Para una evaluación científica detallada del protocolo ZefiX, incluyendo el tratamiento con xenoinjertos y fármacos de muestras de células BCP-ALL primarias recién congeladas, consulte el manuscrito21 publicado anteriormente. La aprobación para el uso de muestras de pacientes en la investigación para pruebas preclínicas de medicamentos fue otorgada como parte de los estudios complementarios al ensayo ALL-REZ BFM 2002 (NCT00114348) y al registro y biobanco ALL-REZ BFM (EA2/055/12) por parte de los comités locales de ética de investigación médica, así como al ensayo internacional IntReALL SR 2010 (NCT01802814) por parte de la autoridad nacional. Se obtuvo el consentimiento informado de los pacientes y/o sus tutores a través del respectivo ensayo o registro en el que estaban inscritos.

La figura 2 ilustra un ejemplo de alineación de embriones en una placa de agarosa antes de la inyección, lo que ayuda a agilizar el proceso de inyección. La inyección debe realizarse en el ángulo descrito para dirigirse con precisión a la cavidad que rodea el corazón en desarrollo.
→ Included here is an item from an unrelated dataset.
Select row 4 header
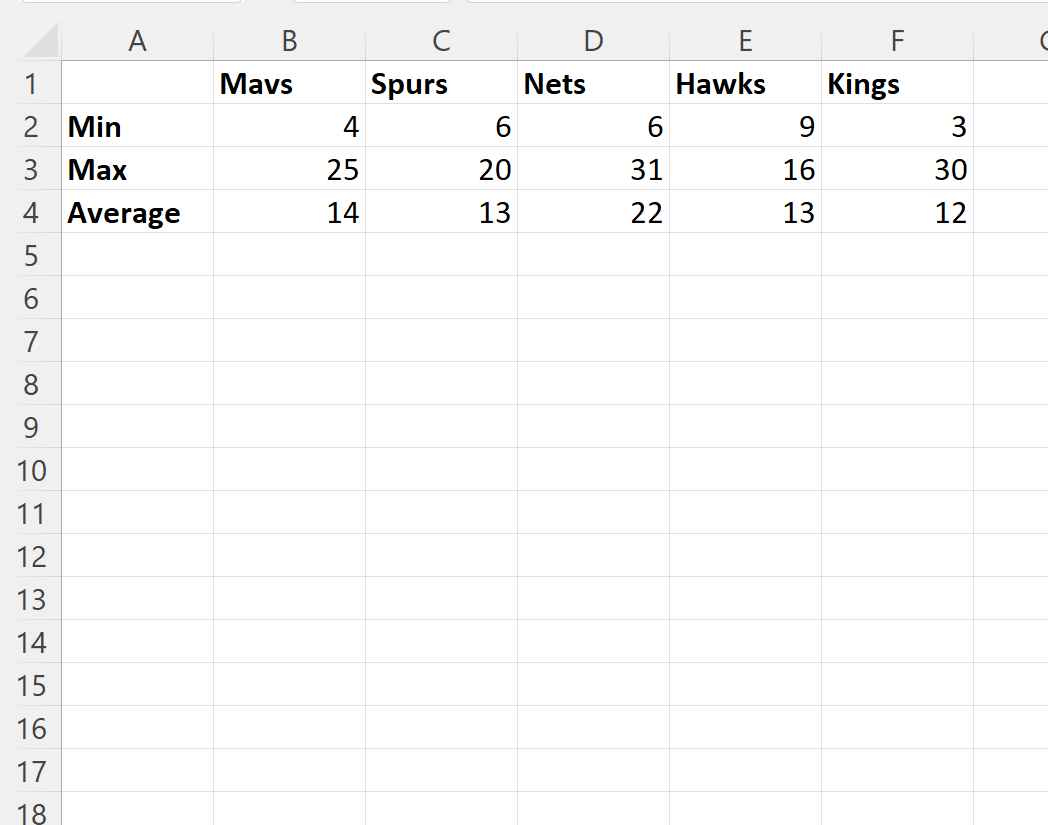Screen dimensions: 1048x825 [x=31, y=212]
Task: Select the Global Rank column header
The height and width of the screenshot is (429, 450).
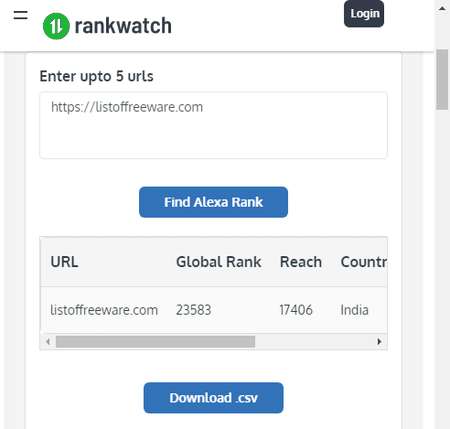Action: coord(219,262)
Además, la Figura 2C proporciona una referencia de embriones 2 dpf inyectados con éxito que contienen células de injerto humano (azul), que se marcaron con CTV antes de la inyección. Se excluyeron los embriones con resultados de inyección diferentes a los mostrados en la Figura 2C , con especial atención a evitar la perforación del saco vitelino para garantizar la viabilidad de las células del injerto durante la incubación posterior de tres días.

Después del período de incubación de tres días, los embriones huéspedes se procesan en grupos de 10 para el análisis de citometría de flujo. Después de la disociación enzimática, las suspensiones celulares se tiñen con un anticuerpo anti-CD19 humano y dos marcadores de viabilidad: anexina V para las células apoptóticas tempranas y 7AAD para las células apoptóticas y necróticas tardías.
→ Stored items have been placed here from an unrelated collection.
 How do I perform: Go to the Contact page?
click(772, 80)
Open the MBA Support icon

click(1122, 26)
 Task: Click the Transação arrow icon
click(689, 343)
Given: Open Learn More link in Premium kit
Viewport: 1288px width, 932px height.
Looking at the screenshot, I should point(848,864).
En la Figura 3 se presentan los datos de citometría de flujo de células BCP-ALL expandidas con ZefiX de un paciente con BCP-LLA. Los paneles A, A', A''y A''' muestran los datos recopilados a 0 ppp el día del trasplante. La Figura 3A muestra los valores de fluorescencia de CTV y CD19 para un total de 10.000 células como referencia para la estrategia de compuerta aplicada a las suspensiones de células huésped-injerto a 3 ppp (Figura 3C). En la Figura 3A', los desechos se excluyen a través de la compuerta regular de las celdas utilizando el área de dispersión directa (FSC-A) y el área de dispersión lateral (SSC-A). En la Figura 3A'', las celdas individuales se separan de los dobletes utilizando un gráfico de la altura del SSC (SSC-H) frente al SSC-A. Esta población unicelular se utiliza para la evaluación de la viabilidad en la Figura 3A''', donde las células viables (Q4) se distinguen de las células apoptóticas tempranas (Q3, valores más altos de anexina V) y las células apoptóticas o necróticas tardías (Q2, niveles más altos de 7AAD).
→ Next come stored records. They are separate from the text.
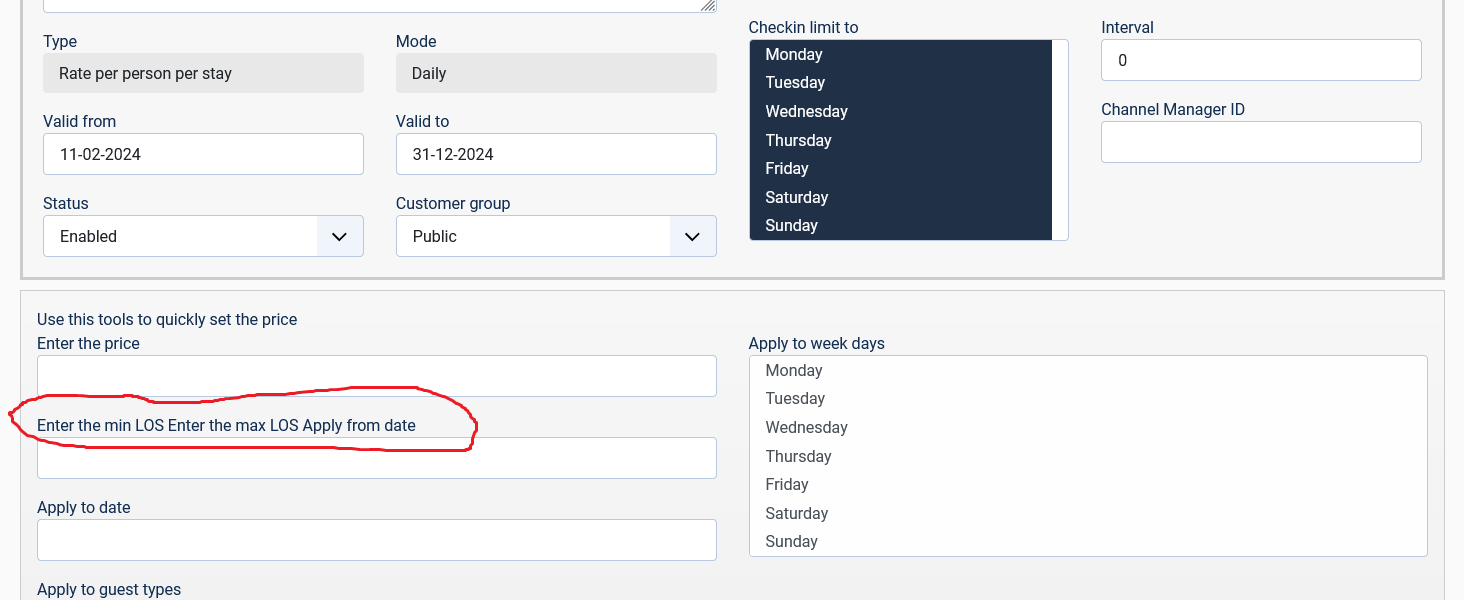Click the input below min LOS label

pyautogui.click(x=377, y=458)
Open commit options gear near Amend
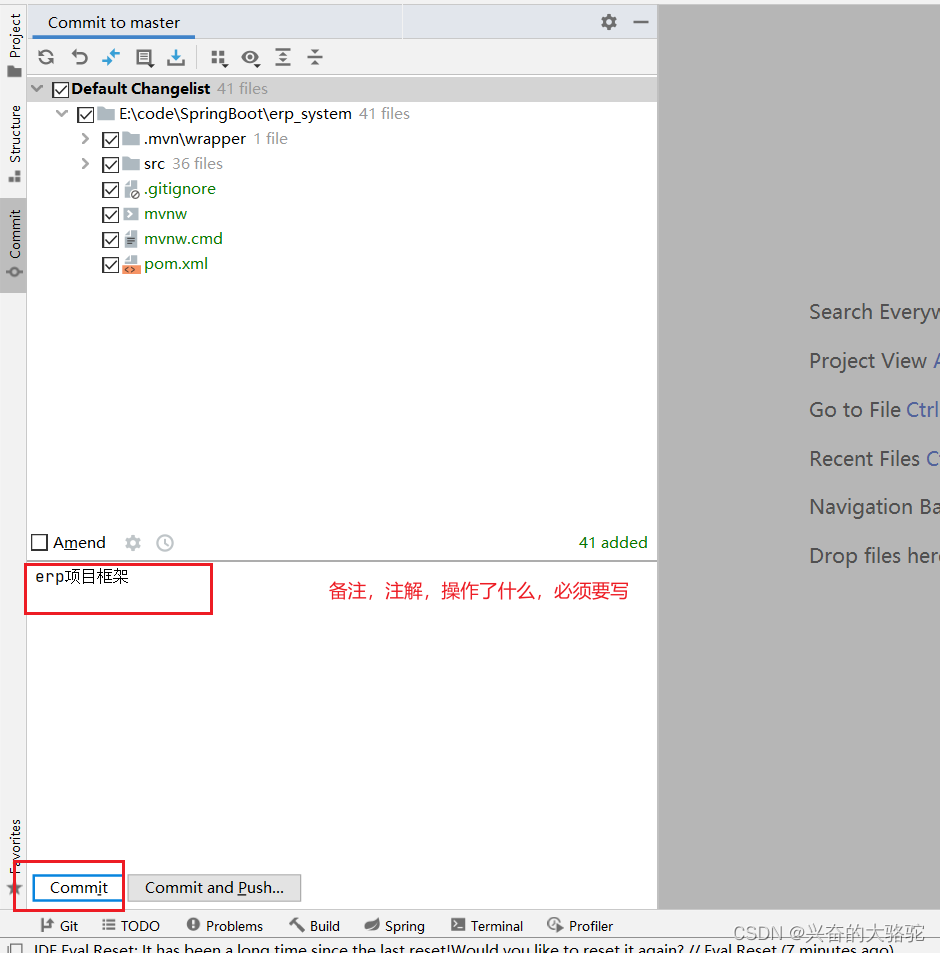Viewport: 940px width, 953px height. click(x=132, y=542)
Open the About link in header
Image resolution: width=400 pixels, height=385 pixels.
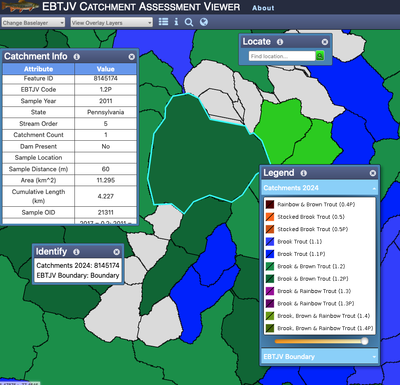point(263,8)
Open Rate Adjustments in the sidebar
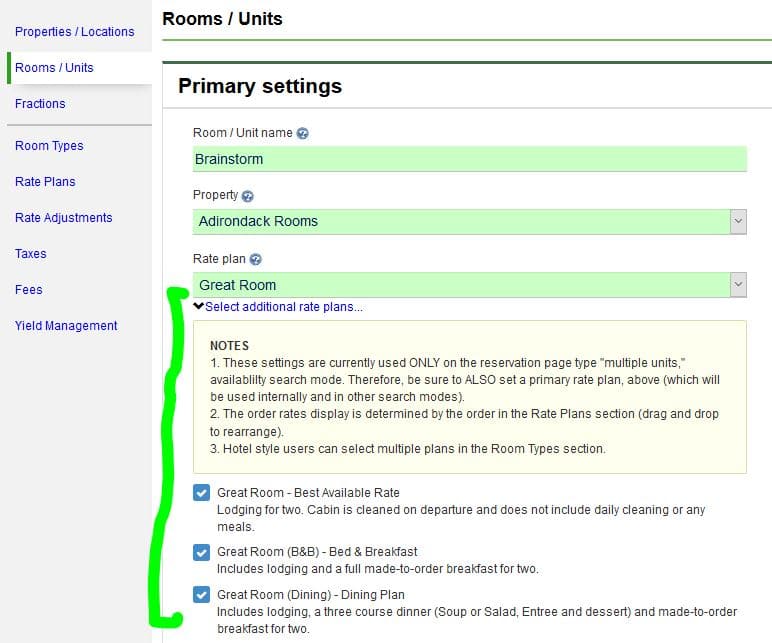This screenshot has height=643, width=772. click(63, 218)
A modo de comparación, las células pacientes cultivadas en condiciones 2D convencionales también se analizan mediante citometría de flujo después de tres días (Figuras 3B, B', B'', B'''), siguiendo la misma estrategia de compuerta. La viabilidad de las células del paciente después de 72 h en cultivo 2D se calcula a partir de Q2 en la Figura 2B' y Q4 en la Figura 2B''': (95,0%/100)*61,9% = 58,8%.

En la Figura 3C, el material de partida es la suspensión celular de embriones huéspedes que contienen células de injerto. A diferencia de las mediciones in vitro, todas las células del tubo se analizan mediante citometría de flujo. Las células de injerto CD19 y CTV positivas se comprimen para separarlas de las células de pescado CD19 y CTV negativas. La población de células de injerto intactas se analiza con más detalle en la Figura 3C', donde se excluyen los residuos. A continuación, se evalúa la viabilidad de las células de un solo injerto utilizando la misma estrategia de compuerta que en las Figuras 3B.

Los resultados indican que el porcentaje de células individuales viables expandidas en embriones es del 95,2%, que es 1,6 veces mayor que la viabilidad de las células cultivadas en una placa (Figura 3B'''). Las tasas de división celular se calcularon in vivo e in vitro analizando la disminución de la intensidad de fluorescencia del CTV en cada población de 0 ppp a 3 ppp (Figura 3D). El número de divisiones celulares se determinó mediante la fórmula de la sección 6.4.1 y la media geométrica de cada curva CTV (Figura 3D). Las tasas de división calculadas (2,59 divisiones in vivo y 2,77 divisiones in vitro) sugieren que las células viables se dividen a un ritmo similar en ambas condiciones durante tres días.

Por último, el número medio de células de injerto intactas por embrión después de tres días se determinó dividiendo el número de células de injerto intactas (excluyendo los residuos, figura 3C') por el número de embriones agrupados en un tubo21.

En conclusión, las muestras frescas de BCP-ALL injertadas en embriones de pez cebra exhiben una mayor viabilidad después de tres días en comparación con el cultivo convencional en una placa y las células viables se dividen a una tasa comparable en ambas condiciones.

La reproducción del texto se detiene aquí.